Bugün sizlere Türk keman virtüözü ve besteci Sadi Işılay’ın hayatından bahsedeceğim.
Yaşadığı dönemin tanınmış Türk müziği ses sanatçılarına kemanıyla eşlik etti. Kemanı, Türk müziğine uygulamadaki başarısı ile tanındı. Muhayyerkürdi Saz semaisi ile Segah Saz semaisi gibi 12'si saz, 28'i söz eseri olmak üzere 40 parça besteledi. Türk sinemasının geçiş çağı ile sinemacılar çağında birçok filmin fon müziğini yaptı.
1899 yılında İstanbul'da doğdu. Babası, bir Rumeli göçmeni olan perukar İsmail Efendi, annesi Vasfiye Hanım'dir. İsmail Efendi, Lâleli'de bir tarafı berber dükkânı, bir tarafı kahve olarak işlettiği sazlı kıraathanesinde keman çalardı. Bu mekanda Şekerci Cemil Bey, Hafız İsmail, Kemani Tatyos, Ahmed Rasim, Kanuni Şemsi Bey gibi sanatçılar toplanırdı.
Sadi Işılay, küçük yaştan itibaren babasını ve diğer sanatçıları dinleyerek, kendi kendine keman çalmayı öğrendi. 8 yaşında, babasının kıraathanesindeki sazların arasına katılacak düzeye gelmişti.12 yaşında Dâ'ül Elhan'a keman öğrencisi olarak girdi. Şehzâde Mehmed Ziyâeddîn Efendi'den özel dersler aldı. Tamburi Cemil Bey'den ve Şemseddîn Ziyâ Bey'den fasıl müziği icrâsını öğrendi. 1911'de Sultan Reşat'ın Rumeli gezisine katılan saz sanatçılarının Selanik'te verdikleri konserde yer aldı. Bu başarısı İstanbul basınında yer aldı. Keman dışında ud da çalan sanatçı, "Udi Sadi Bey” olarak tanındı. İlk bestelerinde bu sıfatı kullandı. Sazı ve sesi ile plaklar doldurdu. Bir yandan da eğitimine devam etti, Gülşeni Maarif ve Vefa Lisesi'nde okudu.
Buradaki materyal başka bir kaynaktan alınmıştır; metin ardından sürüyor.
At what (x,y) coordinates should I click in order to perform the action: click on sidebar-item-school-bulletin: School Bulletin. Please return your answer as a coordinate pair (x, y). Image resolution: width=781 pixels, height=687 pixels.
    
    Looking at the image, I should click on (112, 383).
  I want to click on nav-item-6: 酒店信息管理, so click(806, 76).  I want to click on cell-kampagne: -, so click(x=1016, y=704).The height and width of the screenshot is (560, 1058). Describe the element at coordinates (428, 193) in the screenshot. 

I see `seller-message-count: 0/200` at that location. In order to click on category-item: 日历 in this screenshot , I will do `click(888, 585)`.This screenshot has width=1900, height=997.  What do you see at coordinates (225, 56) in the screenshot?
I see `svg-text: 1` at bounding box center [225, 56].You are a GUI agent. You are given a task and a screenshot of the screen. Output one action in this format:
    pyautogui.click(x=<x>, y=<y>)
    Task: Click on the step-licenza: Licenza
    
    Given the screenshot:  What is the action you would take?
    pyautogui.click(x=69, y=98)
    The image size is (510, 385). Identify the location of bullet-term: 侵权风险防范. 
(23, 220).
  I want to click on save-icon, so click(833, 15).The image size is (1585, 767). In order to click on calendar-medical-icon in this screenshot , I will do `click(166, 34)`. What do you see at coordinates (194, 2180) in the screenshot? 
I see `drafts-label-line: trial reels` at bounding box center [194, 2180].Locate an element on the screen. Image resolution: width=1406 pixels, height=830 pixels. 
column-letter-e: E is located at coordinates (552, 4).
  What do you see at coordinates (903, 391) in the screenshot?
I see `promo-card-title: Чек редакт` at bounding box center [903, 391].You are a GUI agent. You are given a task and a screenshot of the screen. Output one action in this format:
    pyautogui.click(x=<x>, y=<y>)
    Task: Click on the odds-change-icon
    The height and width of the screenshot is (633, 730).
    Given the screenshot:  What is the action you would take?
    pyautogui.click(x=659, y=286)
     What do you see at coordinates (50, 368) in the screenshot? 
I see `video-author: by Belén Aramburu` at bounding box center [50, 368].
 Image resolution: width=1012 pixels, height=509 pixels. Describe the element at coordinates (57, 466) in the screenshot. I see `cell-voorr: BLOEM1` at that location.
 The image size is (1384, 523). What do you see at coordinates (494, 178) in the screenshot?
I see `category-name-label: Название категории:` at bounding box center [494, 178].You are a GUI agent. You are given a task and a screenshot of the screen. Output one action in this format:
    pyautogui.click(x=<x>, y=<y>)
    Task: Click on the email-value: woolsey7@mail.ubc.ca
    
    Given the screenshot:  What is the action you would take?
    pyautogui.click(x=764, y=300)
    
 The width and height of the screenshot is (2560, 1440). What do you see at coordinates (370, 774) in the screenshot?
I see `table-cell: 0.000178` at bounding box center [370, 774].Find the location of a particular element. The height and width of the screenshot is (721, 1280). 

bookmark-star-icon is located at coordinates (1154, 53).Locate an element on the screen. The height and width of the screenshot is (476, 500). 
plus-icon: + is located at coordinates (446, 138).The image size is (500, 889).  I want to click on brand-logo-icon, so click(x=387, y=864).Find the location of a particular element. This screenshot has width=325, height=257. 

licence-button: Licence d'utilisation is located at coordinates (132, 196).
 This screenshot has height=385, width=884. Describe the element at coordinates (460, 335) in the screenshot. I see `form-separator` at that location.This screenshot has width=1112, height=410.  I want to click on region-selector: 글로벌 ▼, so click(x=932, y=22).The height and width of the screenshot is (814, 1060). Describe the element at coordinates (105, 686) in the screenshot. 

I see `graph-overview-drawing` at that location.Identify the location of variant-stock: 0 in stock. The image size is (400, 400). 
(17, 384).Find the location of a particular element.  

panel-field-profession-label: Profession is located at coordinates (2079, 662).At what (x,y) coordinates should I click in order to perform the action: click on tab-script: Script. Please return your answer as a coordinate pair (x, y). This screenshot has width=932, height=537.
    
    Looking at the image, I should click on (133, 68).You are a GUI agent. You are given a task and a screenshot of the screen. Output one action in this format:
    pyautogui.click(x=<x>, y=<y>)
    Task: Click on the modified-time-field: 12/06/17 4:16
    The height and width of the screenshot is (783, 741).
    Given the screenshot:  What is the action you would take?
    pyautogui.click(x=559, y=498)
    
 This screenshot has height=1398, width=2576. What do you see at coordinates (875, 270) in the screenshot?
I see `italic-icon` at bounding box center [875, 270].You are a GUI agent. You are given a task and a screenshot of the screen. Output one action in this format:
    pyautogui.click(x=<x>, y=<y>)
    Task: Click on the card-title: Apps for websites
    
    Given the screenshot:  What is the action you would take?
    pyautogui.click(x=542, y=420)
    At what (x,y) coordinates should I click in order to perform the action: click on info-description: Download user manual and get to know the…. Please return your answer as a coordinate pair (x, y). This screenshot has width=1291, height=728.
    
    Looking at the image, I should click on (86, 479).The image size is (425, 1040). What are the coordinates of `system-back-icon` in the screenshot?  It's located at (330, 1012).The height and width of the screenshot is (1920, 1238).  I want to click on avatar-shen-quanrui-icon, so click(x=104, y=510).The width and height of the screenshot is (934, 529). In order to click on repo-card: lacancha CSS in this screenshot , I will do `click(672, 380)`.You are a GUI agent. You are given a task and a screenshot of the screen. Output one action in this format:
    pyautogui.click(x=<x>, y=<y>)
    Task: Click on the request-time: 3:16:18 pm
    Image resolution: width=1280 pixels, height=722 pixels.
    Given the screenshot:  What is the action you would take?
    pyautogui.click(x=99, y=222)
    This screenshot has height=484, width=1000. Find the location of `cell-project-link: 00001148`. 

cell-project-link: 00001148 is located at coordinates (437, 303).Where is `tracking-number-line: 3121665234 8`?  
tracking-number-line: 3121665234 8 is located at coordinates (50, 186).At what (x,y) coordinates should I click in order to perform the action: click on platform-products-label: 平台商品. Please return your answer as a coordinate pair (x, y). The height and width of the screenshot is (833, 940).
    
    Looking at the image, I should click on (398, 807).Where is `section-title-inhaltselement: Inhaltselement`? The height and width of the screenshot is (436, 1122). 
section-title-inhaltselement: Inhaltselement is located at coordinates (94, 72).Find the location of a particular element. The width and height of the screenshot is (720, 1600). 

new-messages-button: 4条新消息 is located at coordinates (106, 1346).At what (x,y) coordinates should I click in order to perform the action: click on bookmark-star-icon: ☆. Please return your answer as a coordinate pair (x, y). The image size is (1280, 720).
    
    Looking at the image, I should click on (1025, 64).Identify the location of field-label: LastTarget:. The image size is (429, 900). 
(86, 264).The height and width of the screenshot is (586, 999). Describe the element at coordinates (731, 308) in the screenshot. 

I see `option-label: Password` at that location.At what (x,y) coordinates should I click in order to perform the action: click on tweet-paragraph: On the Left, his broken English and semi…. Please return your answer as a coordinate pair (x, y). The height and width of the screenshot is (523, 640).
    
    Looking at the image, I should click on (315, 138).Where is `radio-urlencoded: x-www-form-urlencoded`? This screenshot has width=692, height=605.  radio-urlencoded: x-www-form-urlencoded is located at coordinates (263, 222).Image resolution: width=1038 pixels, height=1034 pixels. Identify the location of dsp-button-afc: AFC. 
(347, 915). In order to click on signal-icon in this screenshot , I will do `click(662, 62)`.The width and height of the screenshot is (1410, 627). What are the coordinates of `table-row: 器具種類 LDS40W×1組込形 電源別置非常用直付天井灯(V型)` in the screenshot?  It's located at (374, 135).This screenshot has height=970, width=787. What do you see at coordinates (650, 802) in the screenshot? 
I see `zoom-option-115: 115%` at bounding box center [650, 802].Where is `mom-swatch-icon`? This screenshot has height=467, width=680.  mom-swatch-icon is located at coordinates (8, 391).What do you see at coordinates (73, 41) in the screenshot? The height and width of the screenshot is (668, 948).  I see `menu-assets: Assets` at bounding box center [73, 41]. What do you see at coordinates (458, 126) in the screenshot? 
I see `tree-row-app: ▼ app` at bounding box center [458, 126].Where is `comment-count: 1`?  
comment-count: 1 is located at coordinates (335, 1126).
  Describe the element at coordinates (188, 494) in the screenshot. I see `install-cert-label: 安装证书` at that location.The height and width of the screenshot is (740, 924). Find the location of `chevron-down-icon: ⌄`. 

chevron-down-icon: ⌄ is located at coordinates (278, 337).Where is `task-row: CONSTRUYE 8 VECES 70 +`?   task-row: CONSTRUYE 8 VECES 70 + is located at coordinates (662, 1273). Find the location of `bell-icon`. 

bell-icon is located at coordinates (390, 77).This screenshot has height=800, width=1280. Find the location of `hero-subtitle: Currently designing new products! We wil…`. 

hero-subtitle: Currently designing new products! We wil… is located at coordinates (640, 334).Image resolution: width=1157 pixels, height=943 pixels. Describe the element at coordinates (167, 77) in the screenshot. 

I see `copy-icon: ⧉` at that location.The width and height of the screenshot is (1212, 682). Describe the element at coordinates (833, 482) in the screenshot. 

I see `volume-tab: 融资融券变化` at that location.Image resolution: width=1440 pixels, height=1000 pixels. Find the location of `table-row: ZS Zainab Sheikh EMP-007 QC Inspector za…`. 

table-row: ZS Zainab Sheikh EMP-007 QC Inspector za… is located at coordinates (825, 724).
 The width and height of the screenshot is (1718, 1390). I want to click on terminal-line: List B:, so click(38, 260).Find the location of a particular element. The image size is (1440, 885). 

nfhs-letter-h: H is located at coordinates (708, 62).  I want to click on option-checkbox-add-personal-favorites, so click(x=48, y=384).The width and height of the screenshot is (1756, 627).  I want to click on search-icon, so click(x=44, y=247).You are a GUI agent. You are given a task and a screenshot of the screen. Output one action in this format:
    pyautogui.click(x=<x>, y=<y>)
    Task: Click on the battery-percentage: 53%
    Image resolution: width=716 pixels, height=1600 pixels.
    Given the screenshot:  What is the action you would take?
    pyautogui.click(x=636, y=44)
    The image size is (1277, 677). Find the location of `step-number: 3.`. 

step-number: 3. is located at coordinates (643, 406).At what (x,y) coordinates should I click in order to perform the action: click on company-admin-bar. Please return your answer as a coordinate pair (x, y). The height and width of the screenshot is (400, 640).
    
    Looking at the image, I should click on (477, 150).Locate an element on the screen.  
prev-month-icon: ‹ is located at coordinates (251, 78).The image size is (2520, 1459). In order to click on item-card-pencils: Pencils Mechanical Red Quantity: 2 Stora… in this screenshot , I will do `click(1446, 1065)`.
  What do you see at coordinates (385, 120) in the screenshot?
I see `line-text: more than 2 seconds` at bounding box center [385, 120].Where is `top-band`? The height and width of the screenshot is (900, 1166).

Türk Kurtuluş Savaşı'na jandarma olarak katıldı. 1922-1926 yılları arasında İzmir'de serbest olarak çalıştı ve müzik dersleri verdi. Daha sonra İstanbul'a yerleşti. Bir dönemin ünlü kanto oyuncusu ve şarkıcısı Denizkızı Eftalya ile evlendi. 1928-1932 arasında eşi ile Paris'te yaşadı. Bu dönemde Avrupa şehirlerin dolaştı, Paris'te konserler verdi, kısa metrajlı filmler çevirdi. 1932 yılında bir mihracenin davetlisi olarak Münir Nureddin Selçuk’la Hindistan’a, Perihan Sözeri ile İran’a gitti. Irak, Suriye, Mısır ve Kıbrıs'ta konserler verdi.
Türkiye'ye döndükten sonra İstanbul Radyosu'nda sanatçı olarak, İstanbul Konservatuvarı'nın Yürütme Kurulu ve Türk Musikisi Sanat Kurulu'nda, TRT Repertuvar Kurulunda üye olarak yer aldı. Çeşitli İstanbul gazinolarında çalıştı. Bir süre İstanbul'da kendi adına bir gazino çalıştırmayı denedi.
Çok sayıda saz ve söz eseri, otuzun üzerinde film müziği besteledi. Müziklerini yaptığı başlıca filmler Hasret (1944), Köroğlu (1945), Damga (1948), Beklenen Şarkı (1953), Son Beste (1955), Vurun Kahpeye (1964) idi.
1967 yılında kısmî felç geçirdi. 11 Mart 1969 günü İstanbul'da öldü. Şair Mehmet Akif Ersoy'un, Üsküdar Rufai Tekkesi’nde yapılan bir toplantıda Sadi Işılay'ın keman taksimini dinledikten sonra yazdığı şiir mezar taşına yazılmıştır.
“Bütün eşya hüdayı zikreden bir sırr-ı hikmettir.
Kemânın bîgüman, Allah-ü ekber’den ibarettir.
Hulûsumla seni tes’id edersem çok mudur Sadi?
Tecelli eyleyen kudret elinde başka hâlettir.”
Sadi Işılay, dört kez evlenmiş; üç çocuğu olmuştur (Rahşan Işılay, Yavuz Işılay ve Cengiz Işılay). Gazeteci, yazar Ali Sirmen'in dedesidir. Sadi Işılay'ın torunlarından Emir Işılay ise Amerika Birleşik Devletleri'nin Los Angeles kentinde yaşamakta ve yine müzisyenlik yapmaktadır.